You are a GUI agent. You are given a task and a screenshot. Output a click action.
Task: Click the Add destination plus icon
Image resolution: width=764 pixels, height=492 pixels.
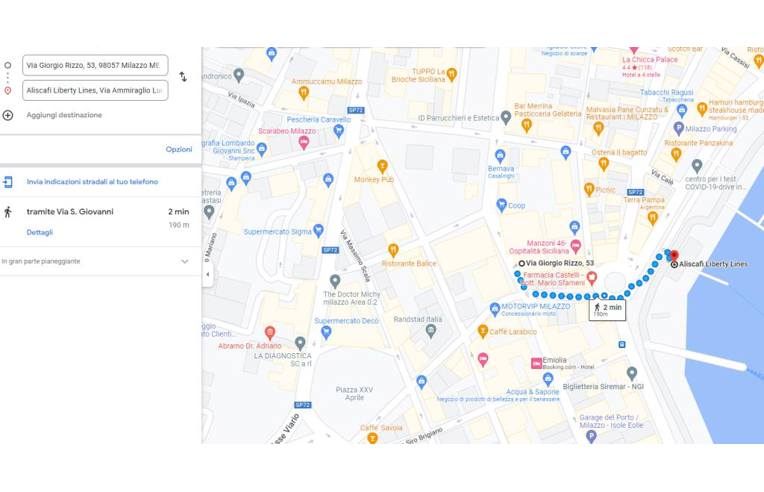tap(8, 115)
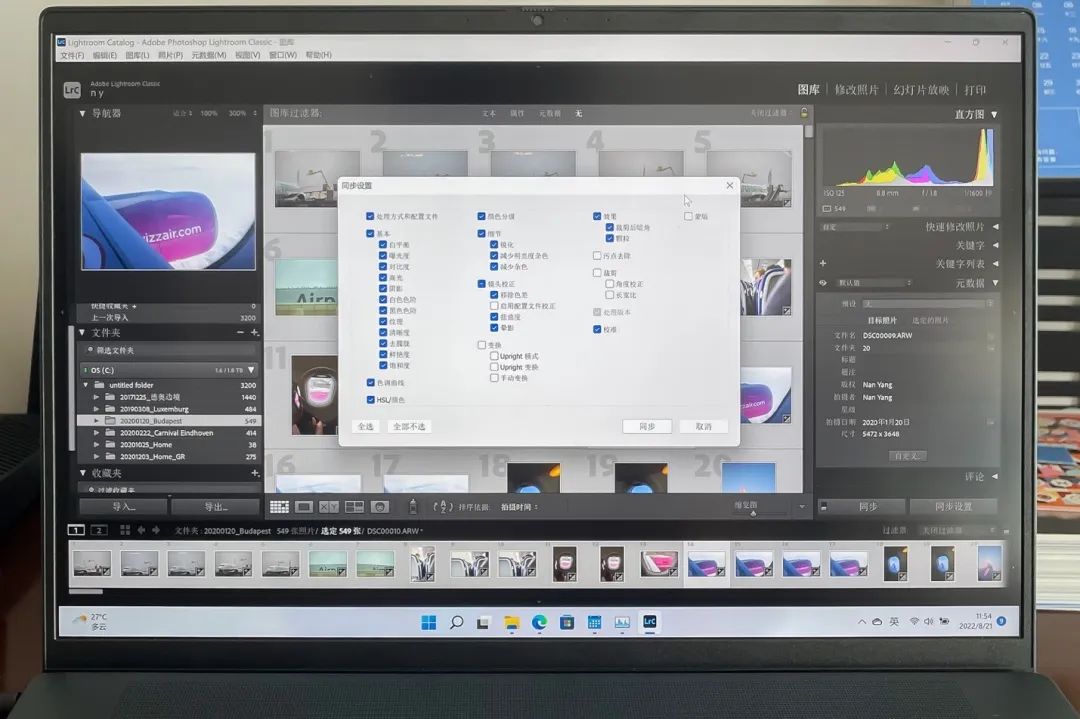Collapse the 导航器 panel

83,114
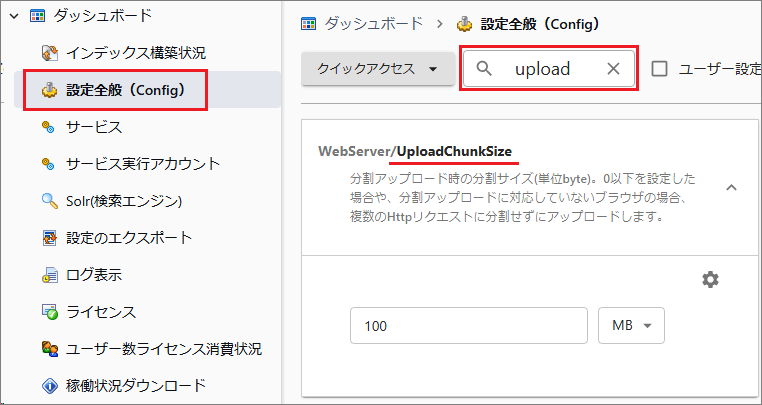Click the chunk size value field showing 100
Viewport: 762px width, 405px height.
click(x=468, y=326)
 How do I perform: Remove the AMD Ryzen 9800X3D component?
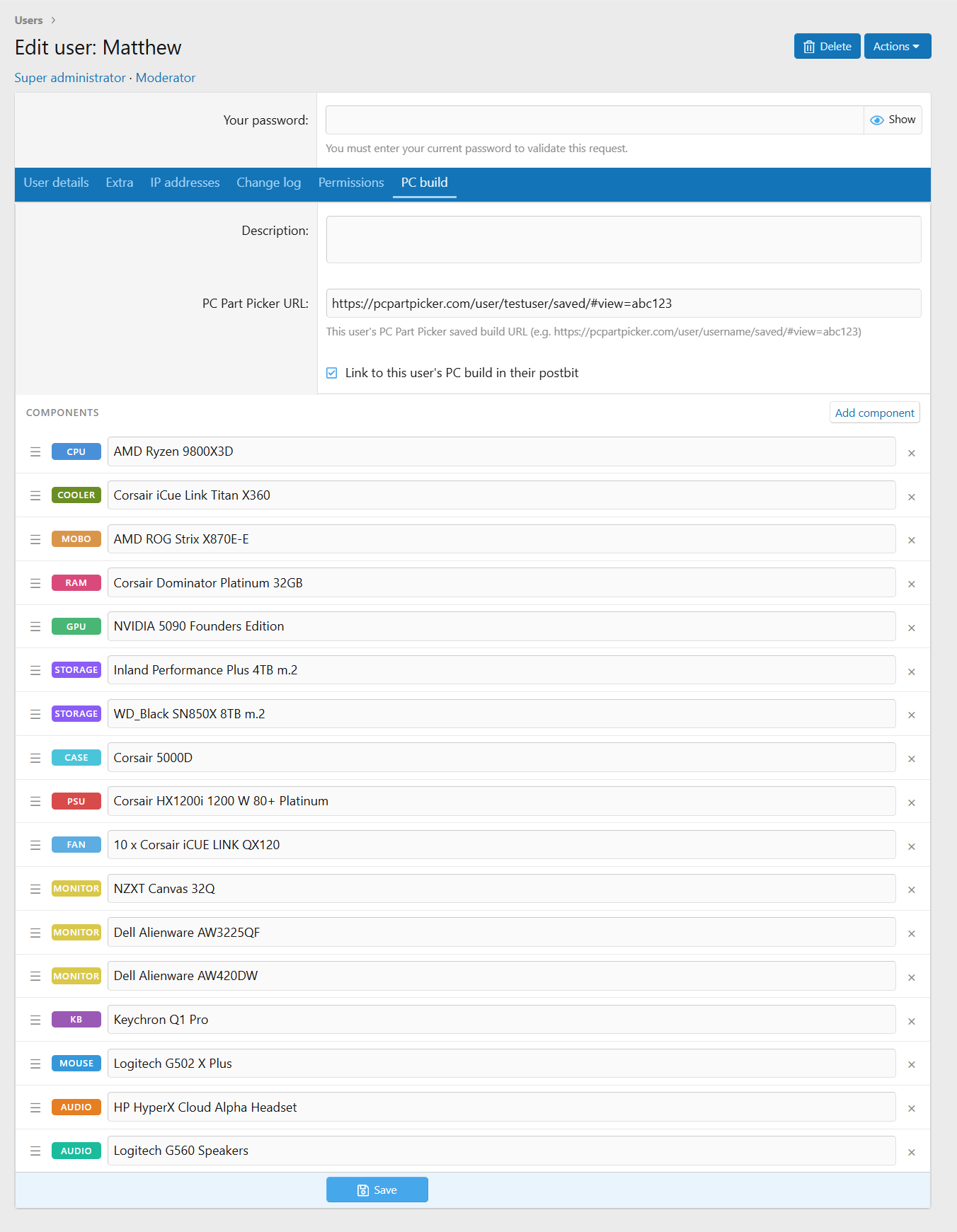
☆ ☆ ☆ ☆ ☆
■ What you have to do ■
Write out the material above again, word for word, minus its pictures.

■ Task result ■
You are a GUI agent. You are given a task and a screenshot. Output a click action.
Task: Click the Add destination plus icon
Image resolution: width=764 pixels, height=492 pixels.
tap(8, 115)
Collapse the 导航器 panel

83,114
Click the chunk size value field showing 100
Viewport: 762px width, 405px height.
click(x=468, y=326)
 How do I perform: Remove the AMD Ryzen 9800X3D component?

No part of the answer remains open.